The fact that he lived up to 90 without incident, and led an extremely active life visiting all parts of the country on strictly private non-political excursions probably absolutely vindicates Cooray. Yes there was state aided killing during the Premadasa era, but much of it was related to the virulent 89 terrorist uprising that the JVP was responsible for. As for Cooray, he was Housing Minister and played no part in that crackdown.


After the Premadasa family closed ranks after his assassination with Ranil Wickeremesinghe and turned their backs on Cooray, the gentleman who was Mayor of Colombo from 1979 up to 89 decided to run for Mayor once more.

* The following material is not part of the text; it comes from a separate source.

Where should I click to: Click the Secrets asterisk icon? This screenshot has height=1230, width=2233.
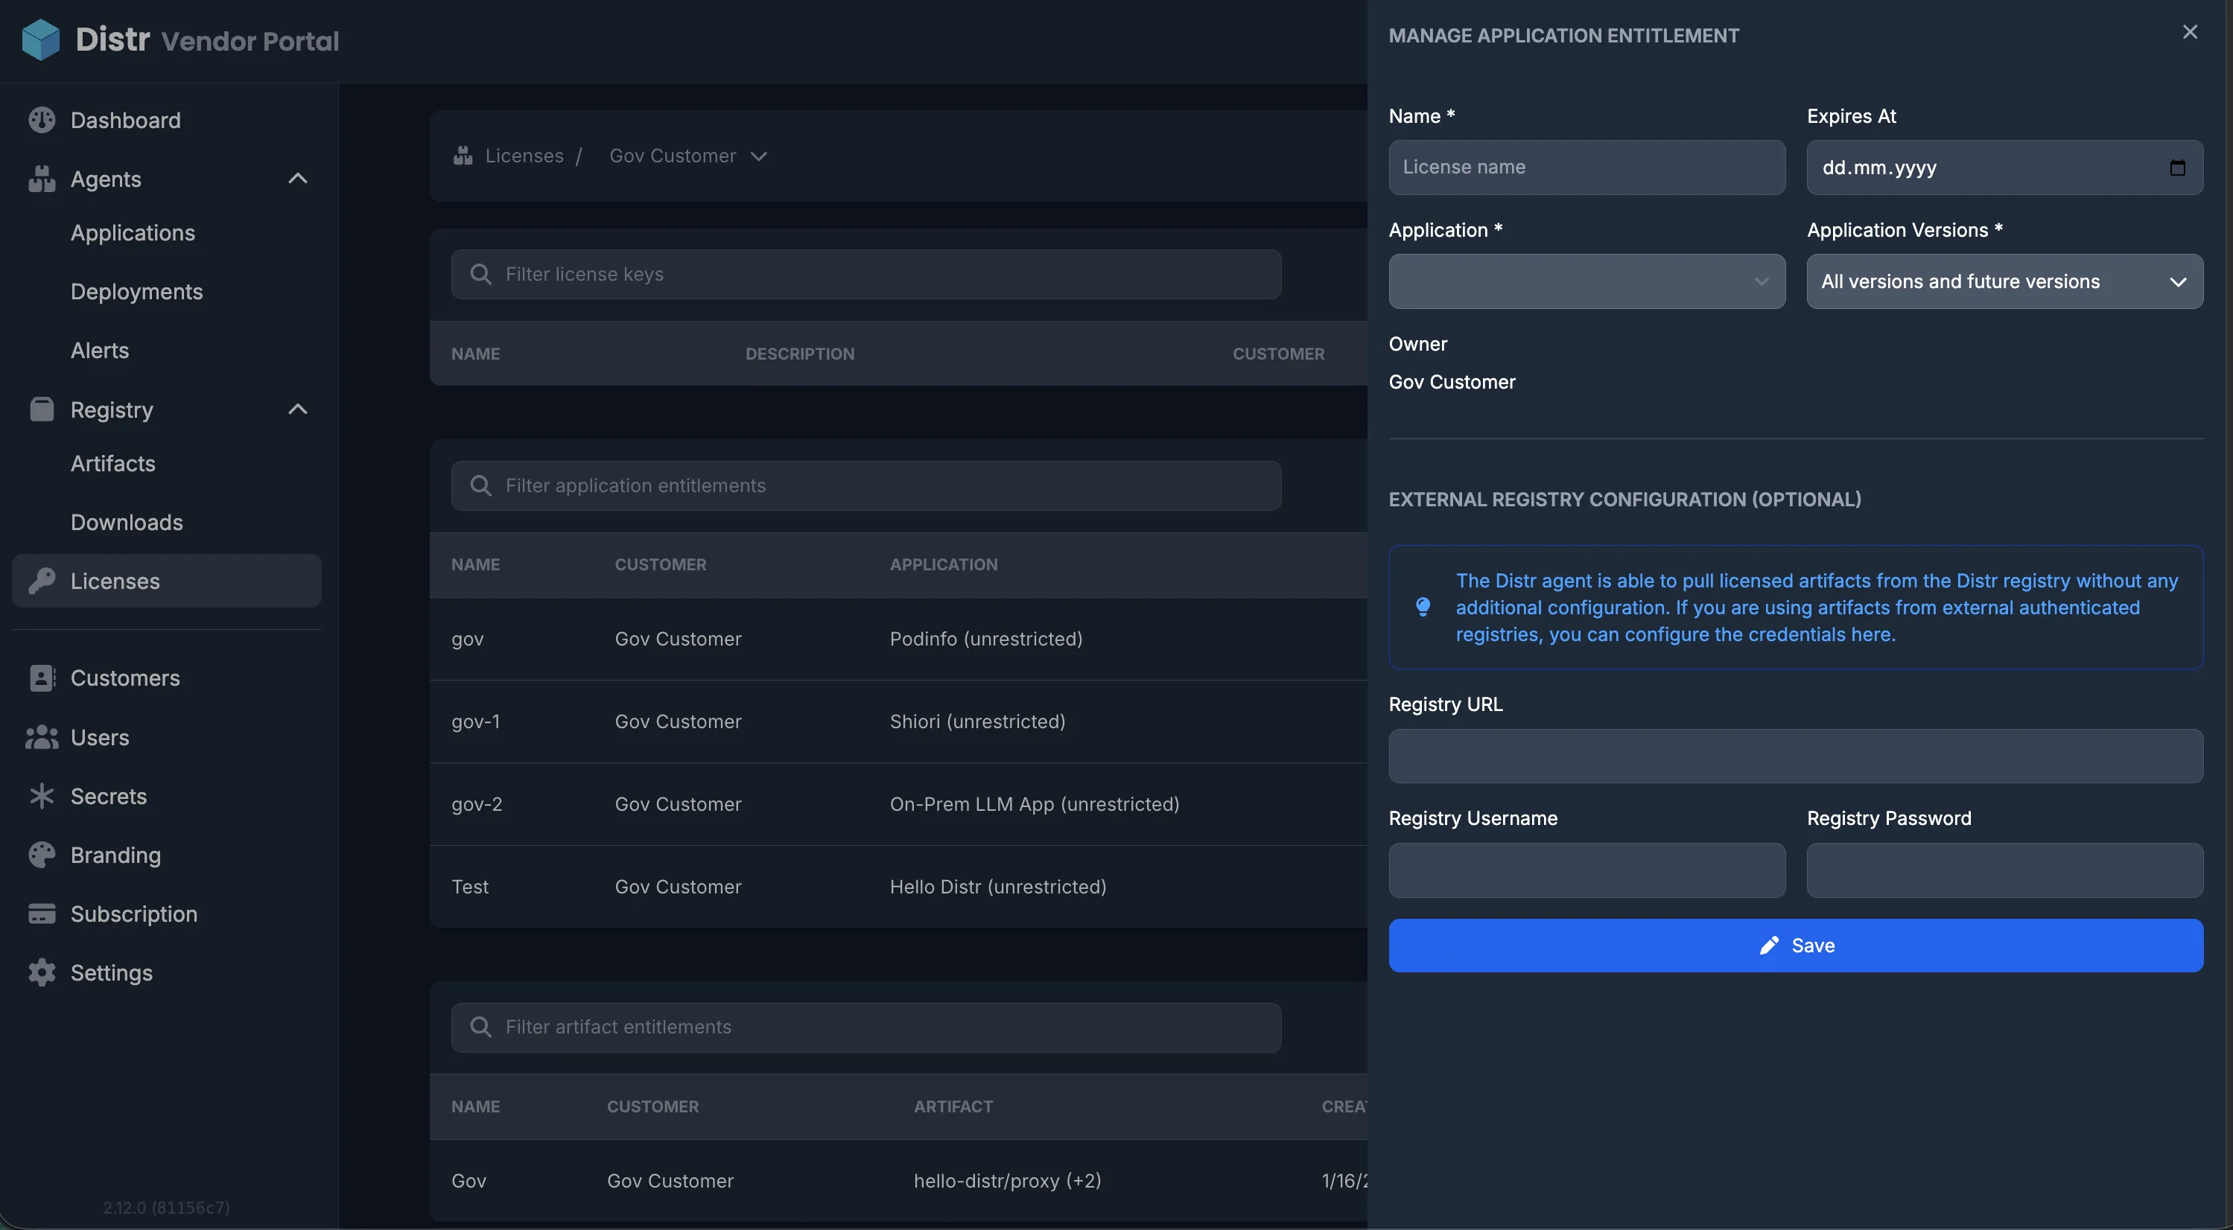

However it was widely believed that Ranil Wickremasinghe the UNP leader during the Chandrika era feared a Cooray comeback for political reasons and caused the entire UNP list to be rejected. The Mayoral hopes of Cooray were dashed as a result, and this writer being aware of Wickremesinghe’s possible maneuver in getting the list rejected, wrote an article to the Sunday Times titled “Prevention is better than Cooray.”

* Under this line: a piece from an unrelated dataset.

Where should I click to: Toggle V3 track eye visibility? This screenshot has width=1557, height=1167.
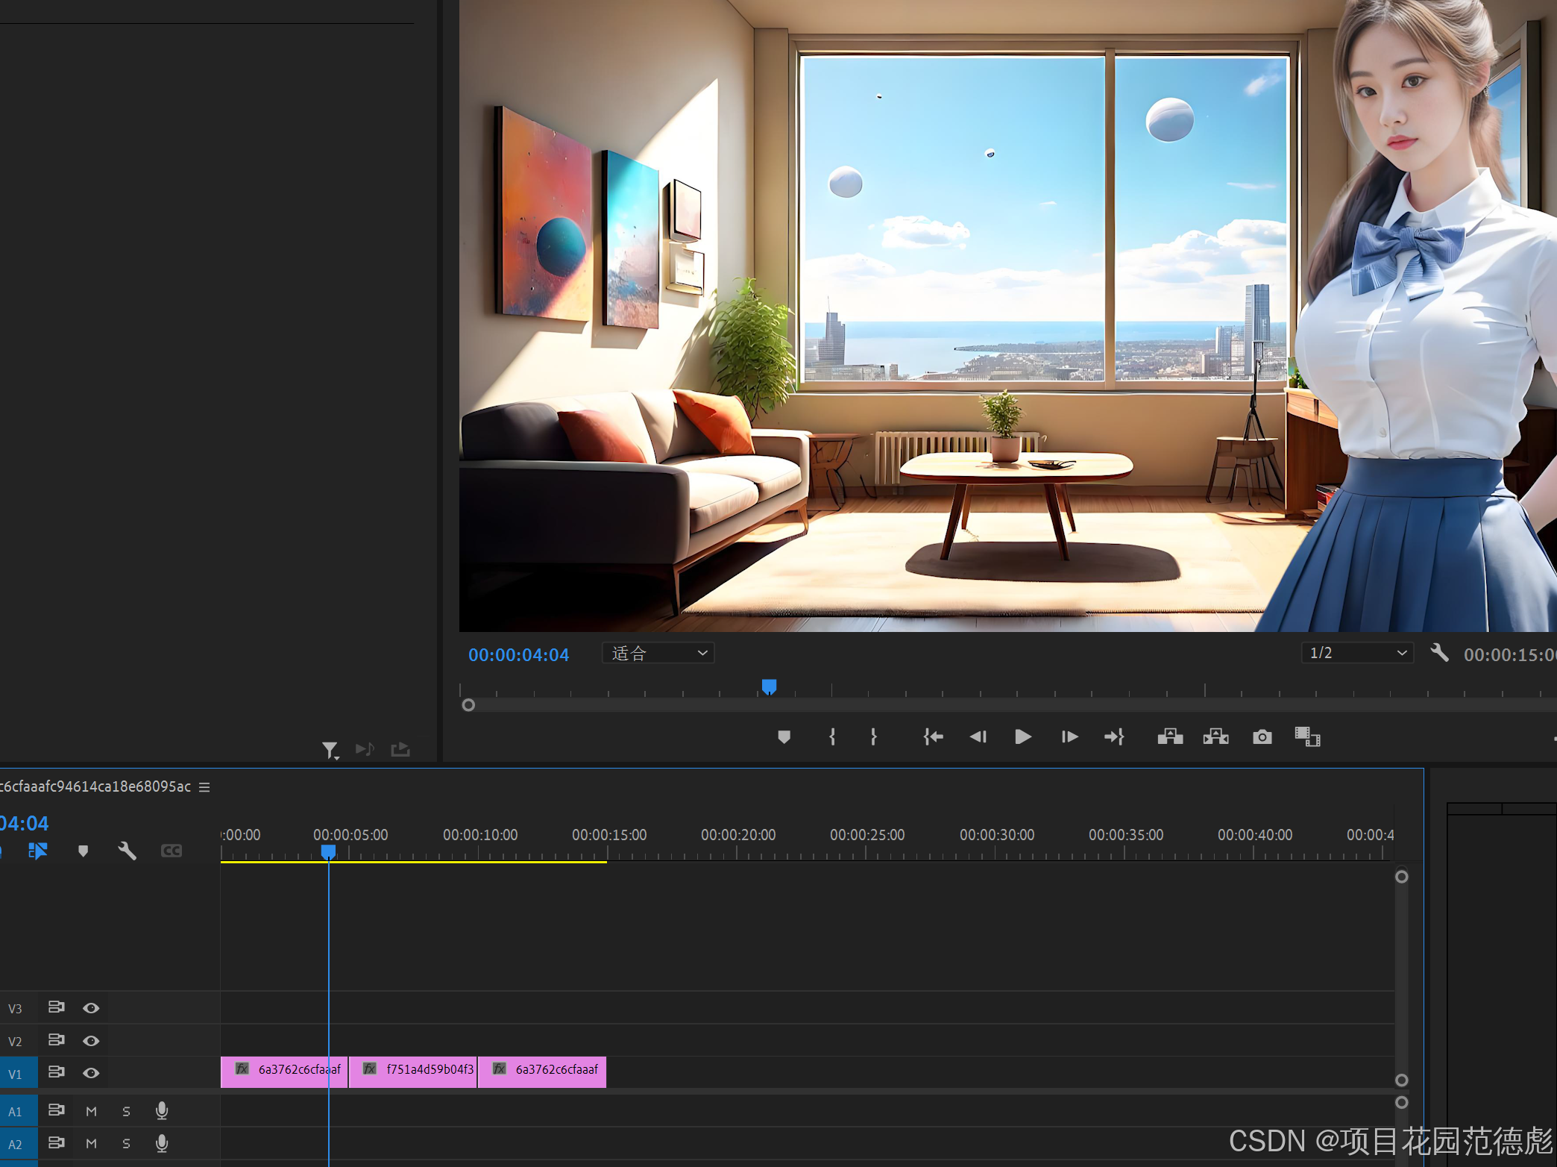tap(91, 1008)
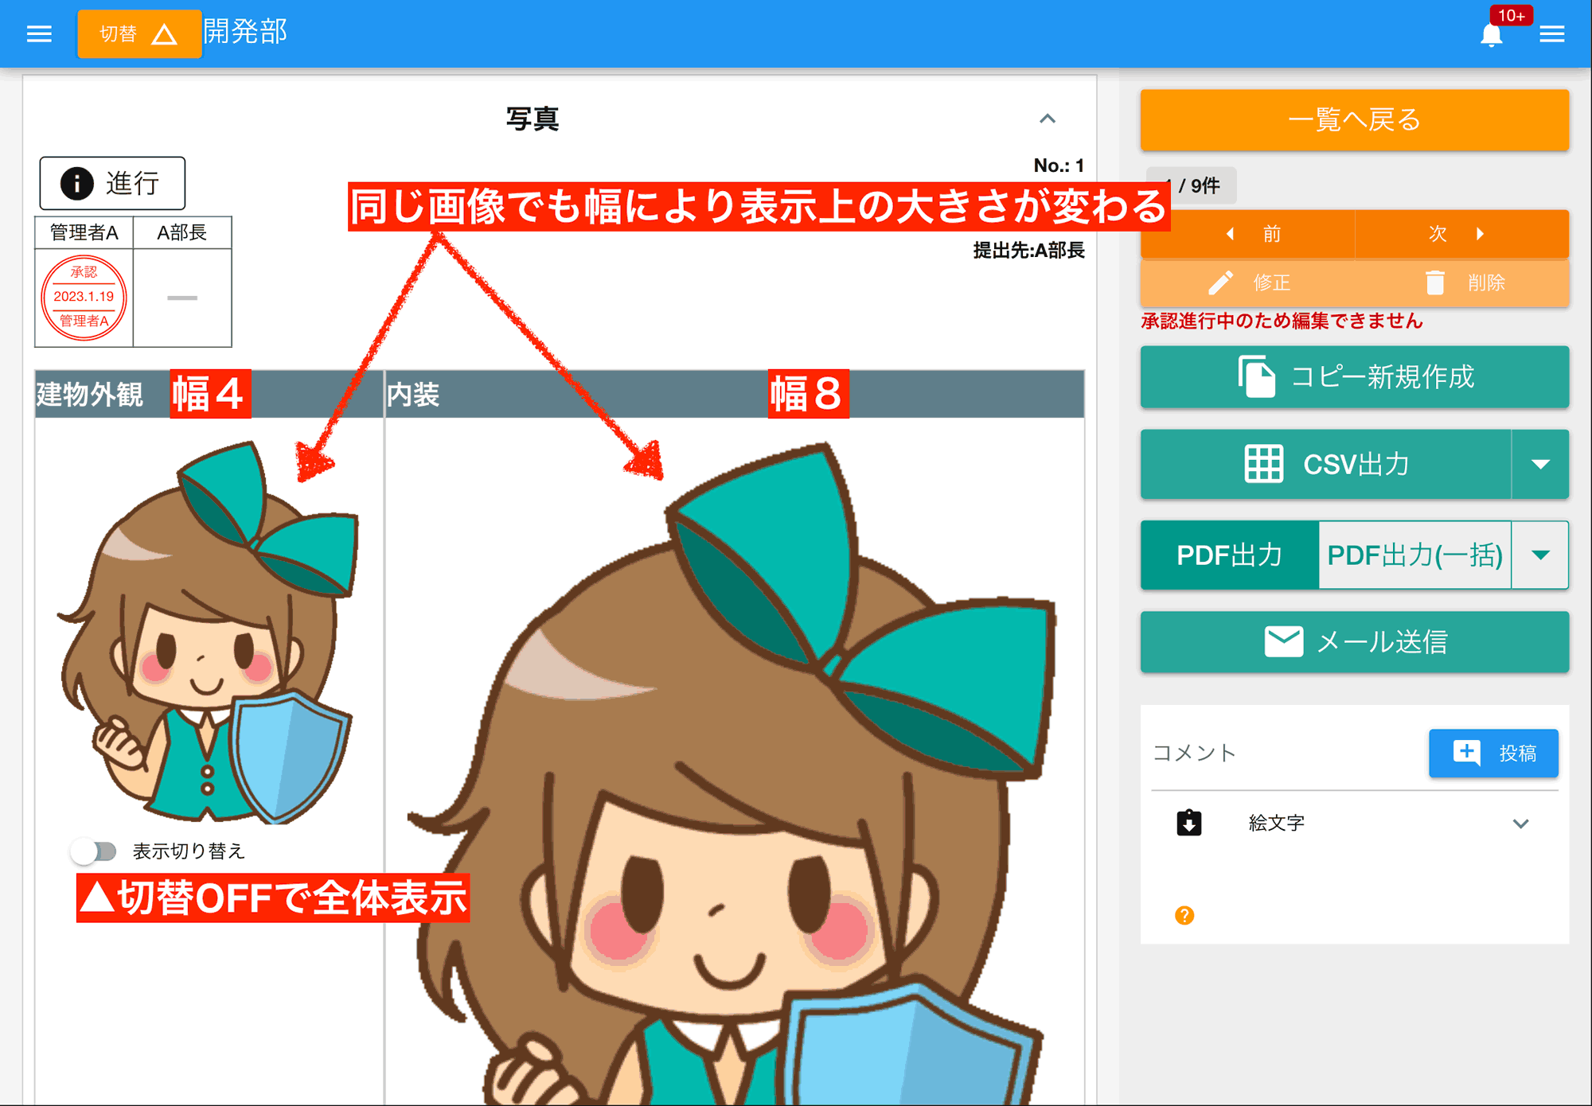
Task: Open the top-right hamburger menu
Action: point(1553,33)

Those who got the tongue in cheek jibe got it, others thought it was a misprint. The late Sirisena Cooray, however, was very amused and contacted me, and subsequently granted an interview to the Sunday Times.

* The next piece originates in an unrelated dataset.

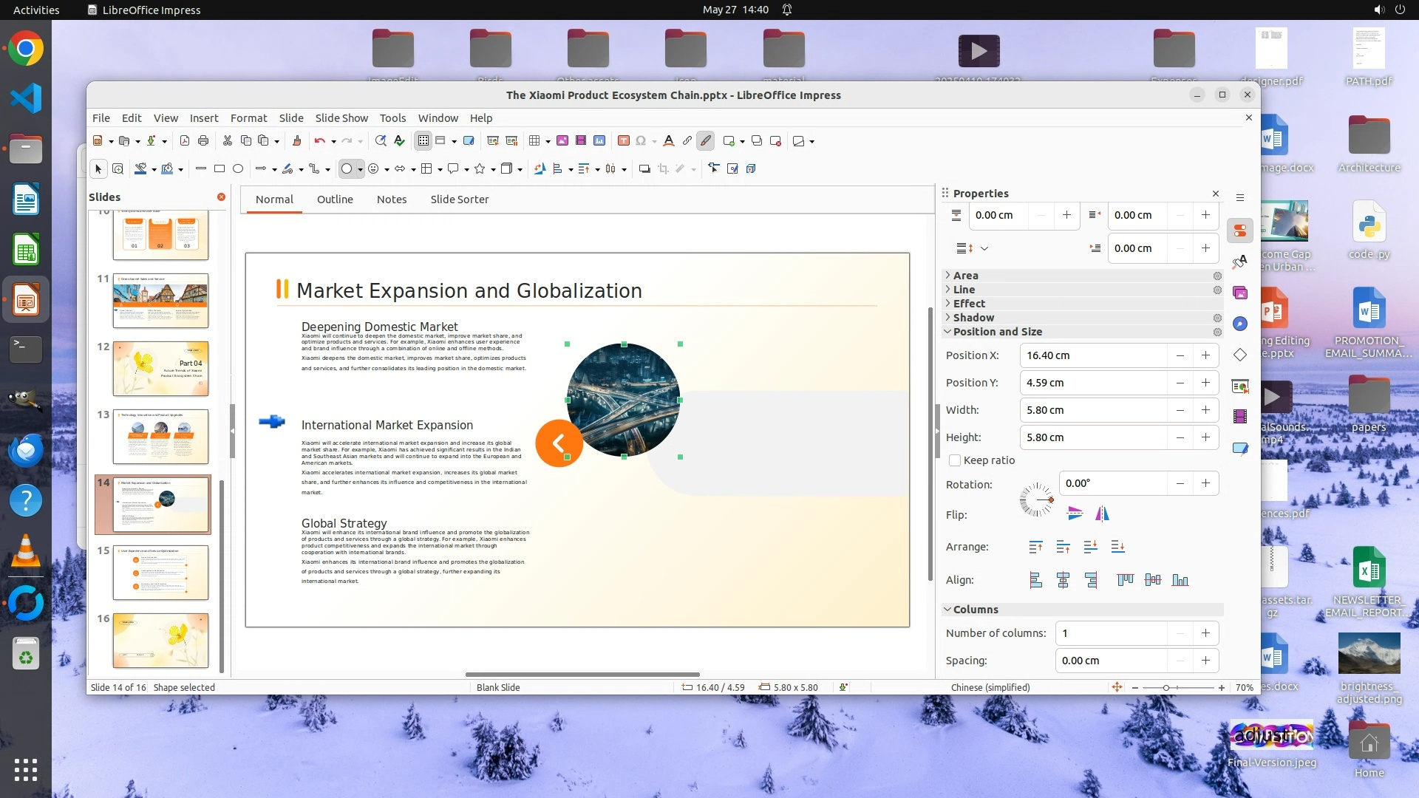Toggle the Crop Image tool
The width and height of the screenshot is (1419, 798).
click(x=663, y=168)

This writer doesn’t believe he was a killer but the Colombo elite did because they hated him and they still do, except that as a private citizen he was forgotten and considered unimportant. He had a point. If he did half the things they say he did, would he have lived a quiet life without bodyguards — I can vouch for that — and go unharmed?

It’s a fact that he served the city of Colombo as its first citizen for a long time, and that he did tremendous good work as Housing Minister. There is the fitting memory of the man — Mayor, public servant.

Of course it was easy for the current leader of the Opposition Sajith Premadasa and family to disown Cooray just because they wanted to ally with Wickremesinghe and President Wijetunga who were playing their own games, and were then in power. The Premadasas were able to secure certain privileges with these connections and thought nothing of pushing father Premadasa Snr’s long time loyalist Cooray under the bus.


Nothing further needs to be said about the integrity of the current SJB leader. However, during the R. Premadasa era, Public servants were treated relatively well, and to repeat, they were not sacked and ‘sent to the cemetery’ as in the time of his predecessor.

Now, under new regulations, these Government servants can do a second job without being disciplined. A lot of them could use the opportunity to turn themselves into entrepreneurs and earn far more than they do as Government servants.

It beats bleating about angling for salary hikes and hovering around culverts and roundabouts screaming ‘diyavu diyavu.’ It would earn these Public servants a lot more money and a great deal more respect.

Perhaps Public servants who get a business start-up going during their spare time should be given additional funds by the government to retire and succeed in their new business pursuits. After all some 80 + percent of budget allocations is for the upkeep of Government servants.

These public service bureaucrats can hope for better times if they get themselves out of that handout mentality and make a start elsewhere. Some of them would be revolted by the mere suggestion of such an idea. They think they are an especially privileged lot.

Some of them grew into their jobs under the illusion that they are more equal than others. That era though seems to be now over, and in the same way that the rice ration book was made obsolete, the dependency syndrome of a large unwieldy Public service must definitely come to an end.

Each era has its own achievements and rationalising the Government service if done to completion, will be this Government’s main achievement.